Tapi bagi beberapa perusahan dan konsumen, biaya masih bisa menjadi kendala. Rantai grosir terbesar AS Kroger mengakhiri kemitraan multi-tahunnya dengan Apeel Sciences yang berbasis di Goleta, California tahun ini.
Kondisi ini akibat menemukan konsumen tidak mau membayar lebih untuk produk Apeel yang disikat atau disemprot dengan lapisan yang dapat dimakan untuk menjaga kelembapan dan pengeluaran oksigen. Padahal teknik ini memperpanjang waktu agar produk tetap segar.
Apeel mengatakan alpukat yang dirawat dapat bertahan beberapa hari tamahan, sedangkan jeruk bertahan selama beberapa minggu. Lapisan terbuat dari mono dan digliserida yang dimurnikan, pengemulsi yang merupakan bahan tambahan makanan yang umum.

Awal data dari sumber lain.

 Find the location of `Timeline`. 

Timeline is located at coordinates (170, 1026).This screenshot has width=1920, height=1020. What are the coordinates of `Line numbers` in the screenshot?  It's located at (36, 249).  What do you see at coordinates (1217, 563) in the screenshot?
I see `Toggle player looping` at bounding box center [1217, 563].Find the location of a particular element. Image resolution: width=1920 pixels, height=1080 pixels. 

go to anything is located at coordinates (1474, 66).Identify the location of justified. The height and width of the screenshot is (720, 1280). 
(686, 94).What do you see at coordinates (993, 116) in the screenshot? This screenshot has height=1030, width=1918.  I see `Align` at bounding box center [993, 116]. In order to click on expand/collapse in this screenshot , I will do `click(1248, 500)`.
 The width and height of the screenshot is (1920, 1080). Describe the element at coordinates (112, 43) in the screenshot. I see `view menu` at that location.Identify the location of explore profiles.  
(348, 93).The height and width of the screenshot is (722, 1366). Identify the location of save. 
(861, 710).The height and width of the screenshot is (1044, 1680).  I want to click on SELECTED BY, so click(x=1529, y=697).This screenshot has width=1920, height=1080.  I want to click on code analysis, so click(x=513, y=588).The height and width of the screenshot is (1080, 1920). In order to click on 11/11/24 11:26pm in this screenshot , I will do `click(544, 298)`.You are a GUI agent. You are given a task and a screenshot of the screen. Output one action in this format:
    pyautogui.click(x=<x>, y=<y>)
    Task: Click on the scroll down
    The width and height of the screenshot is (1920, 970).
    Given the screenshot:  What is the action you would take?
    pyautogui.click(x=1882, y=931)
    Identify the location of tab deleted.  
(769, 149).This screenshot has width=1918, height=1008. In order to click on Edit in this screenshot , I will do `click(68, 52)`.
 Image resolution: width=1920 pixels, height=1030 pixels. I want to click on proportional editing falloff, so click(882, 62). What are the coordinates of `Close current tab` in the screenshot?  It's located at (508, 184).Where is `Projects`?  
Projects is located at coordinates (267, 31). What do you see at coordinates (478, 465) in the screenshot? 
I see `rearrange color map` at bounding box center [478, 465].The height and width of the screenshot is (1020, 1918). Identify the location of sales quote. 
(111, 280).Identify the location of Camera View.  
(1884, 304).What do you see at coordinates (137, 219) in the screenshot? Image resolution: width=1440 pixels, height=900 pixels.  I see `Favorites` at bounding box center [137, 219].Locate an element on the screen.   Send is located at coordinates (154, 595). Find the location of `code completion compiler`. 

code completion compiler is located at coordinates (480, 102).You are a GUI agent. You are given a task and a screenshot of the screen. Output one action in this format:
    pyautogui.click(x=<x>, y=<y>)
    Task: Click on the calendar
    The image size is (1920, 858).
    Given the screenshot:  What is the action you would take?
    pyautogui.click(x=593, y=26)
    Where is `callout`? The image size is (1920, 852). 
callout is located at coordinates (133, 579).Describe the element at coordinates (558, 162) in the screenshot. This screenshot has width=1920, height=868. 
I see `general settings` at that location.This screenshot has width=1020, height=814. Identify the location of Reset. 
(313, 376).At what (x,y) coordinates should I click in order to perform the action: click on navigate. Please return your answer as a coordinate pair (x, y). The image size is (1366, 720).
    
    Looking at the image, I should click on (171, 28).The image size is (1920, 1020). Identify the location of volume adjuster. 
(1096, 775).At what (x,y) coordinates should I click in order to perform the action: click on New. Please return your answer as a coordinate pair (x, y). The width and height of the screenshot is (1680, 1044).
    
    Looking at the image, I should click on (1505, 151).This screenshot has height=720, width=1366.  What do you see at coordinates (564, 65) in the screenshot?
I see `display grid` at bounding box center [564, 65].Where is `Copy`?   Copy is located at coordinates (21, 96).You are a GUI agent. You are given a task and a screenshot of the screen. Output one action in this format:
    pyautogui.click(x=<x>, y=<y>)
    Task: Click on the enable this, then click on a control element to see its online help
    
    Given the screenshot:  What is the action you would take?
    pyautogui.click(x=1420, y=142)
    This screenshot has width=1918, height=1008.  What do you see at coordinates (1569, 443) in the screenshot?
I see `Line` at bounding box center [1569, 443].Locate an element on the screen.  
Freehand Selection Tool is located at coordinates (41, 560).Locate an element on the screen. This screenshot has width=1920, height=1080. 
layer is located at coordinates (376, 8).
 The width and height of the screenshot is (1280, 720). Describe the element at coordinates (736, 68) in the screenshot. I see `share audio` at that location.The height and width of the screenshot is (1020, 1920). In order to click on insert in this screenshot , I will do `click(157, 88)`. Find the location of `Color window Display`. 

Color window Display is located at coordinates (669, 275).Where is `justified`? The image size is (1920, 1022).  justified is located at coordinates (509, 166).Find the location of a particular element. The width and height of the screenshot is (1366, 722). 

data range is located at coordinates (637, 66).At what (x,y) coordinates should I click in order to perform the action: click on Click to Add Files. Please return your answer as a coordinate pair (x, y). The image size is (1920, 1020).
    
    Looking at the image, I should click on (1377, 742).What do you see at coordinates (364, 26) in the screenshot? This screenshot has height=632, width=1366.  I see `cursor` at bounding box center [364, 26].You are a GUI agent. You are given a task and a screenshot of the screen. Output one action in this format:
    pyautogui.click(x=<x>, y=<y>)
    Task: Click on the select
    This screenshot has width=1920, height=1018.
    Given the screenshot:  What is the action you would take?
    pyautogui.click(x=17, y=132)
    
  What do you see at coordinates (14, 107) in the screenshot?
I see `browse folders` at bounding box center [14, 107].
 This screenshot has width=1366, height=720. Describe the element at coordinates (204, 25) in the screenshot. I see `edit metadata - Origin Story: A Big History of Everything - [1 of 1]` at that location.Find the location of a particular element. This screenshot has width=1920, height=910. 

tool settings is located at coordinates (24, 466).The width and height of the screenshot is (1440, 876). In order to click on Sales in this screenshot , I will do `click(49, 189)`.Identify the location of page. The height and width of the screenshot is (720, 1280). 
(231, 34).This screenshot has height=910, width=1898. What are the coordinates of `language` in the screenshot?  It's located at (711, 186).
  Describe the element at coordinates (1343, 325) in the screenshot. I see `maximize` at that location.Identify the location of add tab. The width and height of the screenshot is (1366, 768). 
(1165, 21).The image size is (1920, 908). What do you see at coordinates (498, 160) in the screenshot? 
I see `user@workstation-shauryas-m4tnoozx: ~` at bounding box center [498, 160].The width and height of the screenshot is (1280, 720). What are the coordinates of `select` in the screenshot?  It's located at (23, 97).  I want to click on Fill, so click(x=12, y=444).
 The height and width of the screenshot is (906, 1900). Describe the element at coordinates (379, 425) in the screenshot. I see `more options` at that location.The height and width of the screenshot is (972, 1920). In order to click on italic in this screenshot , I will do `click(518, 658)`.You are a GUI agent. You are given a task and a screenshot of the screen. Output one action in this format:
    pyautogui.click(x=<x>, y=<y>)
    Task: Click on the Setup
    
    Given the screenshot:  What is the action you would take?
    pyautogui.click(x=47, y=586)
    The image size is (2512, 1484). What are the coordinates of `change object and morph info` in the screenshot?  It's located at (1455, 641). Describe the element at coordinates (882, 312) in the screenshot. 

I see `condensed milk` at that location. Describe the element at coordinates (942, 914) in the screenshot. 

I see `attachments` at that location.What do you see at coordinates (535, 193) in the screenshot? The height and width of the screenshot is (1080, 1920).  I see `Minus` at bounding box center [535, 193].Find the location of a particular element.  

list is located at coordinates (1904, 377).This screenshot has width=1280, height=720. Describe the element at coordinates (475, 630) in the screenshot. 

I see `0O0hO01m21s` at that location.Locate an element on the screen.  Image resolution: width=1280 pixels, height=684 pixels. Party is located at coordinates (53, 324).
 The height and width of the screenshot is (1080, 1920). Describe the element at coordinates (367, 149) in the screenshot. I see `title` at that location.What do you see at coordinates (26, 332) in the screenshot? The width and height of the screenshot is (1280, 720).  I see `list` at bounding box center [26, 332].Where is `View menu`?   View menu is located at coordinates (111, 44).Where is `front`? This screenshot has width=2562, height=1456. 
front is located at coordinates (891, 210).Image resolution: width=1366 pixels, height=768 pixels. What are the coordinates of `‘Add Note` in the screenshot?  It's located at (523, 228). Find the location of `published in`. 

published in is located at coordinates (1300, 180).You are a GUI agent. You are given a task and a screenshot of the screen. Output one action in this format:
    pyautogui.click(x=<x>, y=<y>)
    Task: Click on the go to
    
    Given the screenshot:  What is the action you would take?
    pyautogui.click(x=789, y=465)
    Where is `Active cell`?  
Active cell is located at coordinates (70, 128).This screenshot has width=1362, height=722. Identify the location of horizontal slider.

Direktur limbah makanan untuk Dewan Pertahanan Sumber Daya Alam Yvette Cabrera menyatakan, sains menjanjikan tetapi itu hanya bagian dari solusi. Sebagian besar limbah makanan terjadi di tingkat perumahan.
Cabrera menyatakan, menurunkan ukuran porsi, membeli makanan dalam jumlah yang lebih sedikit sekaligus, atau meningkatkan keakuratan label tanggal konsumsi dapat berdampak lebih besar daripada teknologi. “Secara keseluruhan sebagai masyarakat, kami tidak menghargai makanan sebagaimana seharusnya dihargai,” katanya.